(Work to do): Reproduce everything from the line containing "At what coordinates should I click to accomplish: Select" down to the line containing "pos(145,179)", substituting "Expand" for "Collapse" and leaving all else unchanged.

Excerpt from a dataset:

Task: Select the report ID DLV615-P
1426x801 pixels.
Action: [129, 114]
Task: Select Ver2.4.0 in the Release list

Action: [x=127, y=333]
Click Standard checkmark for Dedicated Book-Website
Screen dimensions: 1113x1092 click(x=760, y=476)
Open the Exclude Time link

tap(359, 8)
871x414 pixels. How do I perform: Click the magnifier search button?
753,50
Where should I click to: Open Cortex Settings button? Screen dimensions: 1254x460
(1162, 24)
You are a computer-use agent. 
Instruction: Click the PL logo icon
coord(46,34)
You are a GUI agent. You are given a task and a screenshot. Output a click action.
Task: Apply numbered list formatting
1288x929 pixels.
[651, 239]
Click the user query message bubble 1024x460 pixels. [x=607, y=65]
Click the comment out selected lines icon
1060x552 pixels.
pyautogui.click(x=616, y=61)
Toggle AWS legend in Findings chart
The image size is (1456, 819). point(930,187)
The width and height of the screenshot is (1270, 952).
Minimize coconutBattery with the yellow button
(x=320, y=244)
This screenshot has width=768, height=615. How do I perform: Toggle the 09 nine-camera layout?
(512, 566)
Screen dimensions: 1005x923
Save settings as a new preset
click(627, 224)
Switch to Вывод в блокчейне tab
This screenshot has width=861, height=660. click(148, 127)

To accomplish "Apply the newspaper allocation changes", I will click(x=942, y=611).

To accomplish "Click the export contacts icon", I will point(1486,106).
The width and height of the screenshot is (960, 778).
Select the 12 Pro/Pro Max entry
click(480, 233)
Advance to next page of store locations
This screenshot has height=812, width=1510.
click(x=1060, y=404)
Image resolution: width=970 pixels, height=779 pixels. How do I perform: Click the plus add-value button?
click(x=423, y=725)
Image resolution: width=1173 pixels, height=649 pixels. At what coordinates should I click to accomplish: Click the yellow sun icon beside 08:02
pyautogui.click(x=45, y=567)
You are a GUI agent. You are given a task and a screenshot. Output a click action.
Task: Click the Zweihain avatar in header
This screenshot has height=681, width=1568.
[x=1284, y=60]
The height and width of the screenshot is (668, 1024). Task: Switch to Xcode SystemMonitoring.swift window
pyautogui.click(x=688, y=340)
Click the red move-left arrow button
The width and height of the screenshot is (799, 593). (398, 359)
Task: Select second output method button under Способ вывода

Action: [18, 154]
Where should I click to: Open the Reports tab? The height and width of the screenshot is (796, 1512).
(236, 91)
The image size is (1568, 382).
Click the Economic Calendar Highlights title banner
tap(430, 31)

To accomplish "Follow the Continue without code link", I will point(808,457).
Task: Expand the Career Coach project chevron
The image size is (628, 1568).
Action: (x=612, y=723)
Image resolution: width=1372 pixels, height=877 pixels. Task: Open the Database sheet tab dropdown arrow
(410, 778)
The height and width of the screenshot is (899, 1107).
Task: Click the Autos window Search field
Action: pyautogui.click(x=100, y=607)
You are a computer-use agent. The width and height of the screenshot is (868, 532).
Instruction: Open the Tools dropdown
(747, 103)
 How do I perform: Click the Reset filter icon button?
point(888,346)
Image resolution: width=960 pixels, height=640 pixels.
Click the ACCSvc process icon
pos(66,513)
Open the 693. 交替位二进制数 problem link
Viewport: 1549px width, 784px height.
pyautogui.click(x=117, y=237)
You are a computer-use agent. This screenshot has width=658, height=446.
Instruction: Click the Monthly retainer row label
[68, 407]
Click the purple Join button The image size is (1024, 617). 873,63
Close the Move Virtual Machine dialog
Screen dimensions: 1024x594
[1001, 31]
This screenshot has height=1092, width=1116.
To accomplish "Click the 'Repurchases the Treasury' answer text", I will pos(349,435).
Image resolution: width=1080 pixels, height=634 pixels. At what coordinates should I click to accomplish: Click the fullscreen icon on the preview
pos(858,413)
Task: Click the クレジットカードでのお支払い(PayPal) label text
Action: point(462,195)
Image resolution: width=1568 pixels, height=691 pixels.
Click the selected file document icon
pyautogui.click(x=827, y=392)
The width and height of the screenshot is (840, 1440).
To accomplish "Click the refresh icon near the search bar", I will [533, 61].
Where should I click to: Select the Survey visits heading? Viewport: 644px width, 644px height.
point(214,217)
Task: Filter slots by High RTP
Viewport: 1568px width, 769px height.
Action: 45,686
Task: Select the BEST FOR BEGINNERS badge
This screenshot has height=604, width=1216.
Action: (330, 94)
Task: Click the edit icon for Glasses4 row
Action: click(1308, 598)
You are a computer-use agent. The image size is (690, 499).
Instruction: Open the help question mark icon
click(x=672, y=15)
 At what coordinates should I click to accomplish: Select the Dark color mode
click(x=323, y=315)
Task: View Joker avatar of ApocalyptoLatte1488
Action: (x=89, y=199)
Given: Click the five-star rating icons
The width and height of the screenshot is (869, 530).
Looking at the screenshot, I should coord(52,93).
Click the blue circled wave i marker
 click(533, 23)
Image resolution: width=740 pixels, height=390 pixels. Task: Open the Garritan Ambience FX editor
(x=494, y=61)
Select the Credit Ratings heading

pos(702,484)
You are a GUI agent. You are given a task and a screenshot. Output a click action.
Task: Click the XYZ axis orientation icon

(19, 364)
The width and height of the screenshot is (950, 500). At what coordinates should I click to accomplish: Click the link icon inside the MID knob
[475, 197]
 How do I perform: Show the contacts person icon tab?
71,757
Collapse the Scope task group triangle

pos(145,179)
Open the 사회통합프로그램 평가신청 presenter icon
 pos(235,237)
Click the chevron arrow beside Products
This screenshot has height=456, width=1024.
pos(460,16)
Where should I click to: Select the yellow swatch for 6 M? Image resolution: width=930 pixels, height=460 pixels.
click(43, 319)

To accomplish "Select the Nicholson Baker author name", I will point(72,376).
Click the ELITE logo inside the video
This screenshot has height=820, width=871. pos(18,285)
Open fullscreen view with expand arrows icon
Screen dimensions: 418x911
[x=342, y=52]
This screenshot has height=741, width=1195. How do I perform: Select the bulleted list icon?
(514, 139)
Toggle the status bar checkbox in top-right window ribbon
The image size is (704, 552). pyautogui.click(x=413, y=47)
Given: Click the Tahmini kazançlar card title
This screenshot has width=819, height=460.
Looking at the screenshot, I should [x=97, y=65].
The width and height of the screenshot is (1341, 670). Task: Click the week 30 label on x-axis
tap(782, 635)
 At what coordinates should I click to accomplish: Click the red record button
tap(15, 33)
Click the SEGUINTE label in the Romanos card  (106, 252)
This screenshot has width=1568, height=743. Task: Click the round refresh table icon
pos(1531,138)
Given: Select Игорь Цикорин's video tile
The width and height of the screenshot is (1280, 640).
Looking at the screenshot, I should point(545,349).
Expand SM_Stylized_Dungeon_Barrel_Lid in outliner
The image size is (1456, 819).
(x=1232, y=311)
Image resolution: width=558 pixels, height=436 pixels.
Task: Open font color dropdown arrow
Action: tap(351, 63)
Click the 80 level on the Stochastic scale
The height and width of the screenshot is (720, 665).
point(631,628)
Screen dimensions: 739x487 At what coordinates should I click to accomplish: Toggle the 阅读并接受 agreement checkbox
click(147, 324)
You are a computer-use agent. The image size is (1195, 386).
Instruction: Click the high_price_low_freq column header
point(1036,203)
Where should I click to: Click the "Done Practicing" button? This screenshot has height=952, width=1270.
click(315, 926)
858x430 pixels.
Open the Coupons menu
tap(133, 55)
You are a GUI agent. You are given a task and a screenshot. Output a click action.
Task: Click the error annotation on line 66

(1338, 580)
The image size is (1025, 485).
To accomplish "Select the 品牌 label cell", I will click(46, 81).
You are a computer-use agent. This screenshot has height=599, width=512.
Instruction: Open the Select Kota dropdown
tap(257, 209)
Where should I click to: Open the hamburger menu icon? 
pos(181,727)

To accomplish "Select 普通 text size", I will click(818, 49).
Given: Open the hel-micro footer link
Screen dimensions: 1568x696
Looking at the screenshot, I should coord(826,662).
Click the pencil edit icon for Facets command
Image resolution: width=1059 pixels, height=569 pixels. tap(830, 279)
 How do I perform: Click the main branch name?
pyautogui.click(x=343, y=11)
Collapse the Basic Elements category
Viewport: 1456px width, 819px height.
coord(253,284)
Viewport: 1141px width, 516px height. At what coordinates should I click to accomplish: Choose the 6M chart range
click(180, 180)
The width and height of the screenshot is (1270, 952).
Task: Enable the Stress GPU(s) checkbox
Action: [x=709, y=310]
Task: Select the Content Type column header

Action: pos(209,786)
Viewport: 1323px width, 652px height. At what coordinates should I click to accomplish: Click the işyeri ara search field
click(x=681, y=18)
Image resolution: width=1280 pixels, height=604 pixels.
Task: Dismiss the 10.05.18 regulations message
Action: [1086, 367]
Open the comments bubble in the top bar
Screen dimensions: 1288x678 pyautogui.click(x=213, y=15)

(Answer to this task):
 At what coordinates should I click to accomplish: Select the Dark color mode
click(x=323, y=315)
Task: View Joker avatar of ApocalyptoLatte1488
Action: (x=89, y=199)
Given: Click the five-star rating icons
The width and height of the screenshot is (869, 530).
Looking at the screenshot, I should coord(52,93).
Click the blue circled wave i marker
 click(533, 23)
Image resolution: width=740 pixels, height=390 pixels. Task: Open the Garritan Ambience FX editor
(x=494, y=61)
Select the Credit Ratings heading

pos(702,484)
You are a GUI agent. You are given a task and a screenshot. Output a click action.
Task: Click the XYZ axis orientation icon

(19, 364)
The width and height of the screenshot is (950, 500). At what coordinates should I click to accomplish: Click the link icon inside the MID knob
[475, 197]
 How do I perform: Show the contacts person icon tab?
71,757
Expand the Scope task group triangle

pos(145,179)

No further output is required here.